GE Drops Out of the Dow After More Than a Century
Source: WSJ
General Electric Co. will drop out of the Dow Jones Industrial Average next week, a milestone in the decline of a firm that once ranked among the mightiest of blue-chips and was a pillar of the U.S. economy.
It will be replaced by drugstore retailer Walgreens Boots Alliance Inc., the latest sign of the rise of the global consumer economy and the postcrisis boom in debt issuance that has fueled a worldwide deal-making frenzy.
The decision to drop GE, an original member of the Dow that has been a part of the 30-stock index continuously since 1907, marks the latest setback for a company that once was the most valuable U.S. firm but has been hit hard in recent years by the unraveling of its finance business and competitive problems.
(snip)
GE shares have tumbled 55% over the past 52 weeks, erasing more than $100 billion in wealth, as the company has switched leaders, slashed its dividend payment and pursued a restructuring that could result in a breakup of the struggling conglomerate. It is the cheapest stock of all 30 Dow components.
Read more: https://www.wsj.com/articles/walgreens-to-replace-ge-in-dow-industrials-1529443336
It used to be the stock to own by small investors.
truthisfreedom
(23,169 posts)VMA131Marine
(4,159 posts)appalachiablue
(41,208 posts)-------
Forgot about Walgreens-Boots. In England I went to Boots often while living there.
Many huge corporate mergers and monopolistic behaviors in the last 20+ years.
Moostache
(9,897 posts)GE was one of the "50 years and a gold watch and a pension" firms for multiple generations of workers...under that now demised model, a laborer could hold a job with a single company for the length of a career, could grow and contribute and retire and share in the profits they helped create and generate over a lifetime with guaranteed income via pensions and benefits that covered former employees with group healthcare plans.
Greed (and the abysmal concept of a fiduciary responsibility to the 'shareholder') has killed this off forever now, and in the current climate of hyper-consolidation and mergers, it looks highly unlikely it will ever swing in another direction. Unregulated capitalism is an evil presence in civilization...one that will either be reigned in or it will destroy humanity.
A sad day indeed...
yonder
(9,687 posts)It effectively swings the doors wide open for uncontrolled greed and avarice.
brush
(53,978 posts)then left with a golden parachute of millions?
I still remember how he repeatedly went on TV calling the Obama admin's continually improving unemployment numbers lies.
Honeycombe8
(37,648 posts)Goes to show you. Even the guys at the top can make really big, long lasting mistakes.
LompocDem
(146 posts)Paid their fair share of taxes here in the US I'd be a bit more sympathetic.

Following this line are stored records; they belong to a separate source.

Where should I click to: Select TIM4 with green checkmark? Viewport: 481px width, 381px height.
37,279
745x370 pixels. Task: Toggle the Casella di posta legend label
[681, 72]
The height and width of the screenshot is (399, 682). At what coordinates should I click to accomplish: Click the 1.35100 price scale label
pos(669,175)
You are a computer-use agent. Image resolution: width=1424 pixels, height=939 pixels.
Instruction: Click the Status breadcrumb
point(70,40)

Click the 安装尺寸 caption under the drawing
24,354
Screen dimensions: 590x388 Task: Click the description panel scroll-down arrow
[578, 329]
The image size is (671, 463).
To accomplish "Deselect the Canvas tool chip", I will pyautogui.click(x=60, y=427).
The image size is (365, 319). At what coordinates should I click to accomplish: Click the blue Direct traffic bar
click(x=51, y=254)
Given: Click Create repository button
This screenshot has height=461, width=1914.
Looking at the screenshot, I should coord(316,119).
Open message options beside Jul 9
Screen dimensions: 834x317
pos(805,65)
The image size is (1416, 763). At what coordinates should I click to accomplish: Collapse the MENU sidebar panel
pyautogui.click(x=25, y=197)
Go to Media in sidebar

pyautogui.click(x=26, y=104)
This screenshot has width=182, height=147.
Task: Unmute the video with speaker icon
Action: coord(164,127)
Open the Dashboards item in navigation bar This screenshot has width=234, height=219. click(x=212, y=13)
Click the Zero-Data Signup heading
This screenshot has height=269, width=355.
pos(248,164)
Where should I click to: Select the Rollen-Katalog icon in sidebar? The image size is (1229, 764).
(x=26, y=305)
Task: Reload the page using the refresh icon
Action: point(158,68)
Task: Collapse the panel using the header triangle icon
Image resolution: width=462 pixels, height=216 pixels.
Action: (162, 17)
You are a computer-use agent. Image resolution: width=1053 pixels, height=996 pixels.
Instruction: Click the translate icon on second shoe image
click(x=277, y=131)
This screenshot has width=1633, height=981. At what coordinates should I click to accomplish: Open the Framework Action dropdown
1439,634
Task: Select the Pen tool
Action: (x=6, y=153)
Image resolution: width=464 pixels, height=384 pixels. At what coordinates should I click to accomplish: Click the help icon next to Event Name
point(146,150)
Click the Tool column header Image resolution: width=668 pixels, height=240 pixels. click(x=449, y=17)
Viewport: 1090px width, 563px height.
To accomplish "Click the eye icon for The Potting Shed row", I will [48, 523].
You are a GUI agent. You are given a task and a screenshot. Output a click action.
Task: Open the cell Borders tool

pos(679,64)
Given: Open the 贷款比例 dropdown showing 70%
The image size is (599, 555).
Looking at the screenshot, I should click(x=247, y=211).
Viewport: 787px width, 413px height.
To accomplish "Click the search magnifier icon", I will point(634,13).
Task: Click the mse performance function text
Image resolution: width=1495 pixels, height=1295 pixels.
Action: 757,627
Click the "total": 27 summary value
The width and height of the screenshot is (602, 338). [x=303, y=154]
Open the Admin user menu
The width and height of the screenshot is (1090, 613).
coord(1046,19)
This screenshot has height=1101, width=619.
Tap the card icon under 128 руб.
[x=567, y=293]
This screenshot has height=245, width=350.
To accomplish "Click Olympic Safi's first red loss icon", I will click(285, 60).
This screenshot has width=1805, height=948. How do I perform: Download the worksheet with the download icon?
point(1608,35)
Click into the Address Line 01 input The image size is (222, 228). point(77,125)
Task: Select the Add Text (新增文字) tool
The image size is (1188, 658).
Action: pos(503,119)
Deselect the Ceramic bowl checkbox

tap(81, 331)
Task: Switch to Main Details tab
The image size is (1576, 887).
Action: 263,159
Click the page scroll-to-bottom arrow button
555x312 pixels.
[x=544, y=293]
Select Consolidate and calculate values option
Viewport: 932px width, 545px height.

https://www.factcheck.org/2012/04/warren-ge-pays-no-taxes/
modrepub
(3,505 posts)US Steel's Market Cap = $6.29B
Comcast Market Cap = $157.0B
So the market values an entertainment company over 25x more than a heavy manufacturing company. ...and guess which company we're bending over backwards to help?
BumRushDaShow
(130,108 posts)and went willy nilly into all sorts of "business" (GE Finance, GE Healthcare, GE Media/Entertainment, GE whatever....). And at the end, they finally crept back to appliances again but it was too late.
jojog
(372 posts)Sold it to Chinese company Haier in 2016.
BumRushDaShow
(130,108 posts)However as part of that, their name still appears on those appliances and the "brand" continues out in the consumer sphere. It's just like how AT&T (Ma Bell) was broken up and became the "Baby Bells" and eventually some of them merged (in one case, to form Verizon) and another eventually took the "AT&T" name back for itself. Unless you lived through (or followed or researched) the convoluted history of that, you wouldn't know any difference.
mahatmakanejeeves
(57,768 posts)nitpicker
(7,153 posts)mahatmakanejeeves
(57,768 posts)but not so many shares that I'm ruined or anything.
Amazing, just amazing. How could GE have ended up like this? I'm underwater a little, but I hadn't been buying at the peaks anyway.
If it's any consolation, sometimes the "Dogs of the Dow" theory works.
The Dogs of the Dow is an investment strategy popularized by Michael B. O'Higgins in 1991, which proposes that an investor annually select for investment the ten Dow Jones Industrial Average (DJIA) stocks whose dividend is the highest fraction of their price.
I guess in this case GE would be an ex-Dow dog.
Full disclosure: that would be boosting the price of shares that I own, but not that much really.